• **About this task**: All of the data should be restated word for word, with the pictures omitted.
============
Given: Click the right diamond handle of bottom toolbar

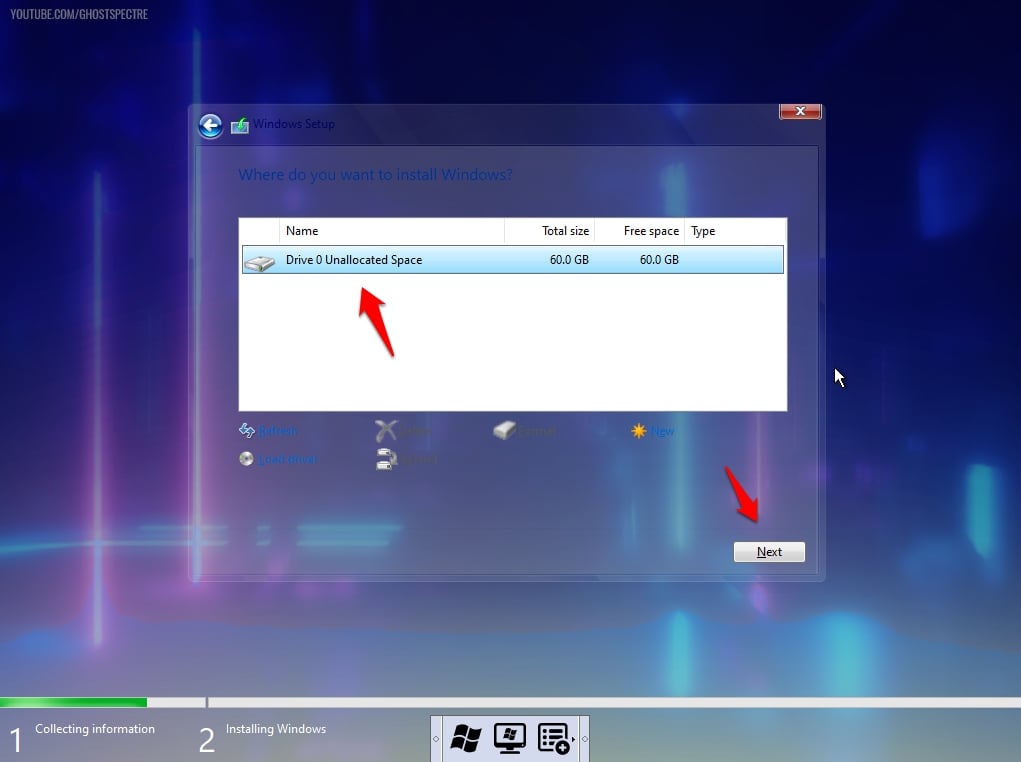Looking at the screenshot, I should 584,740.
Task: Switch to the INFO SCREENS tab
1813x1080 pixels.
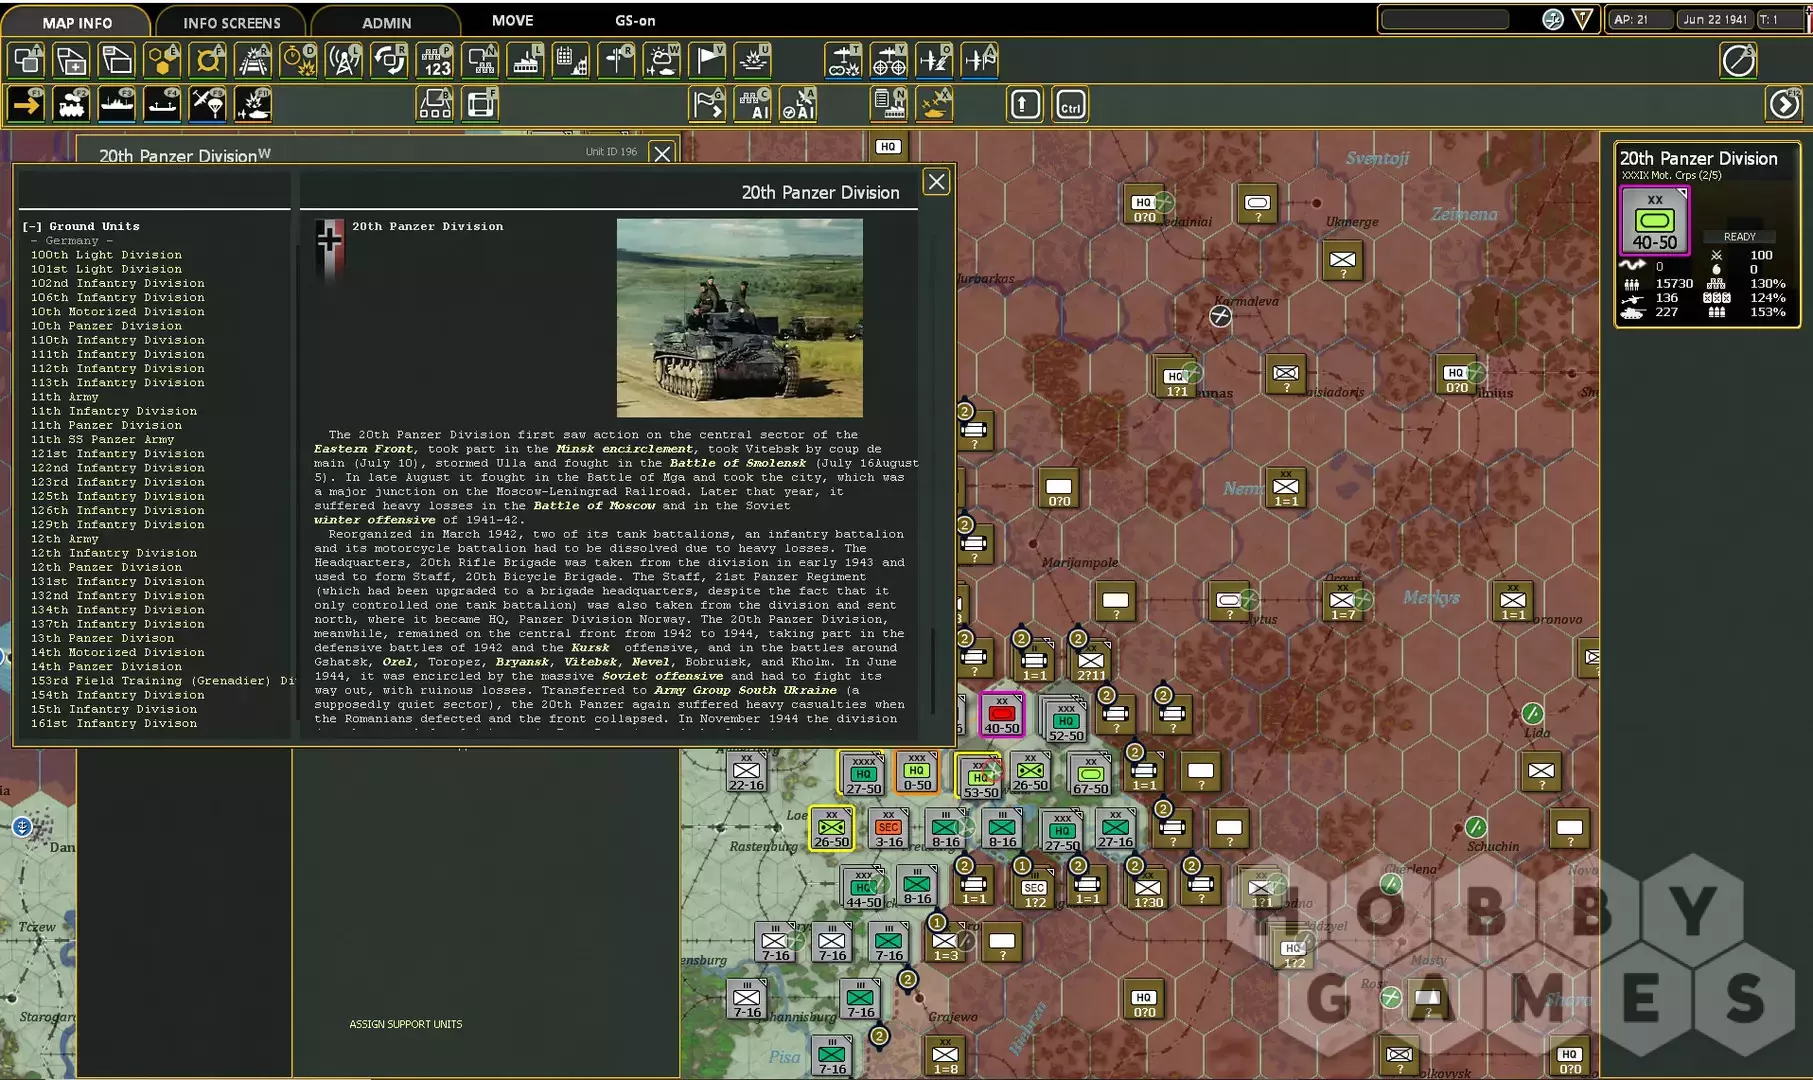Action: [231, 22]
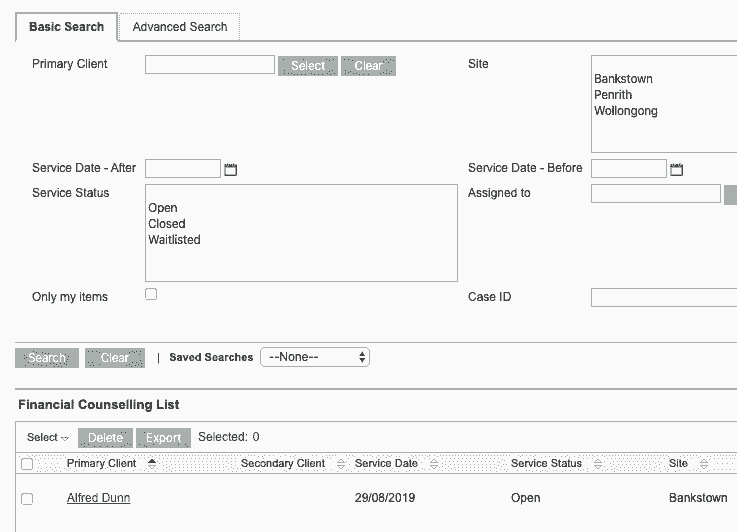Click the Export button
Screen dimensions: 737x532
164,438
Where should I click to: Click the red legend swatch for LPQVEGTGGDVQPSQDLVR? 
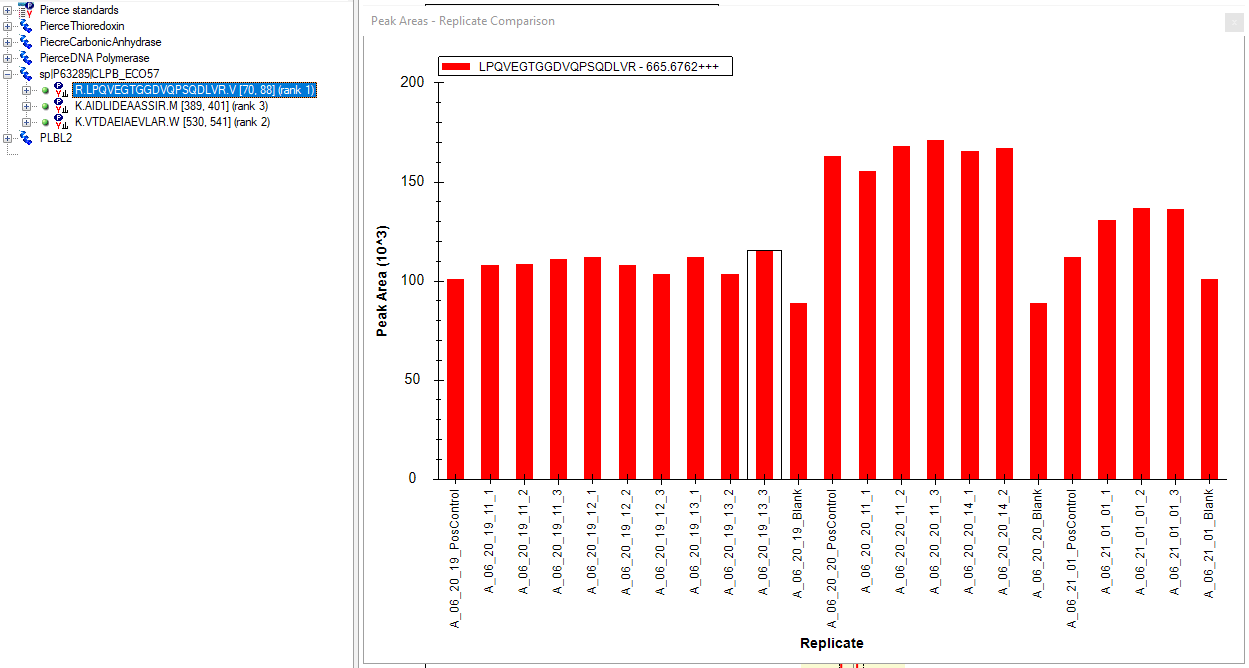click(x=456, y=67)
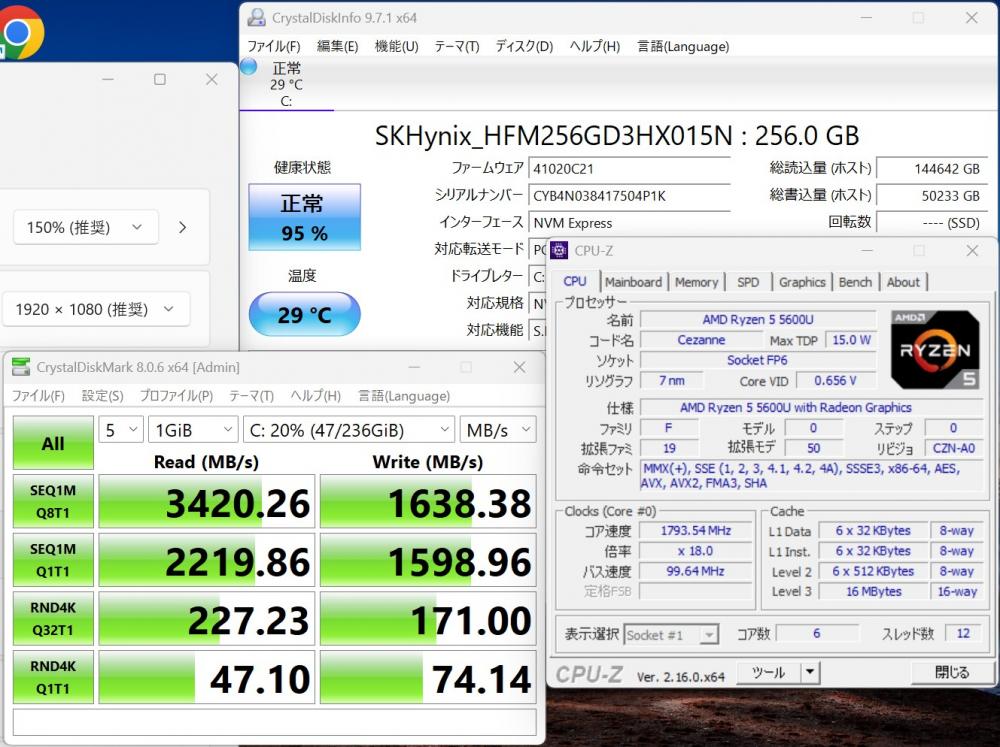
Task: Start the SEQ1M Q8T1 test
Action: pyautogui.click(x=53, y=501)
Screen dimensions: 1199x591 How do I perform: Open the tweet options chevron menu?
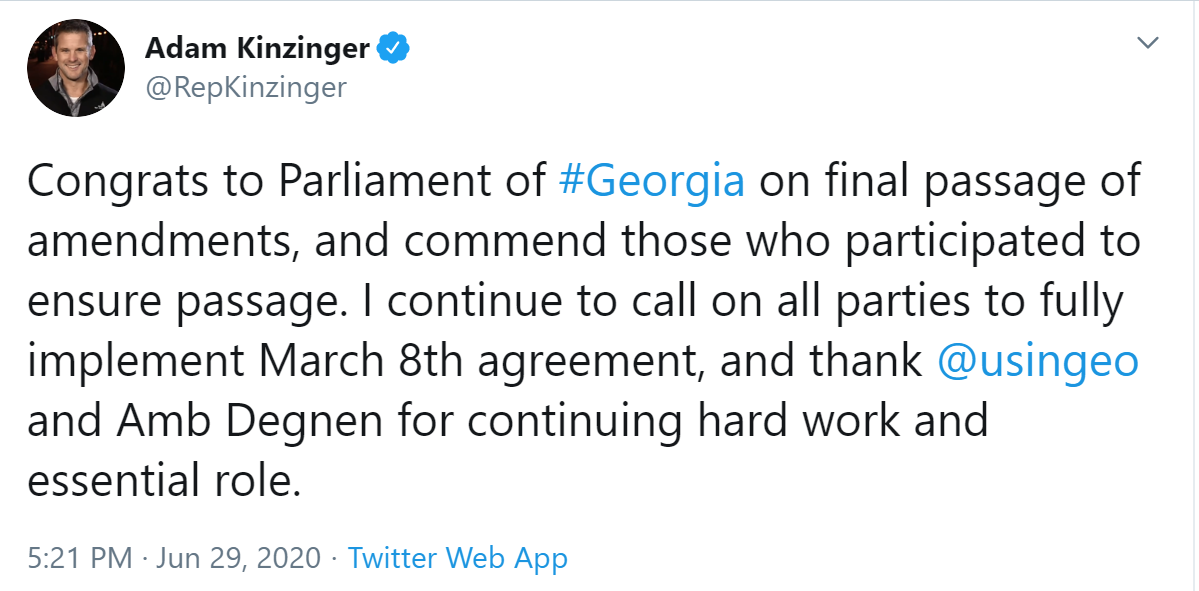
============
• **Task answer**:
Given: Click the right diamond handle of bottom toolbar

Looking at the screenshot, I should 584,740.
Task: Switch to the INFO SCREENS tab
1813x1080 pixels.
Action: [231, 22]
Click the Export button
Screen dimensions: 737x532
164,438
Where should I click to: Click the red legend swatch for LPQVEGTGGDVQPSQDLVR? 
click(x=456, y=67)
Task: Start the SEQ1M Q8T1 test
Action: pyautogui.click(x=53, y=501)
Screen dimensions: 1199x591 How do I perform: Open the tweet options chevron menu?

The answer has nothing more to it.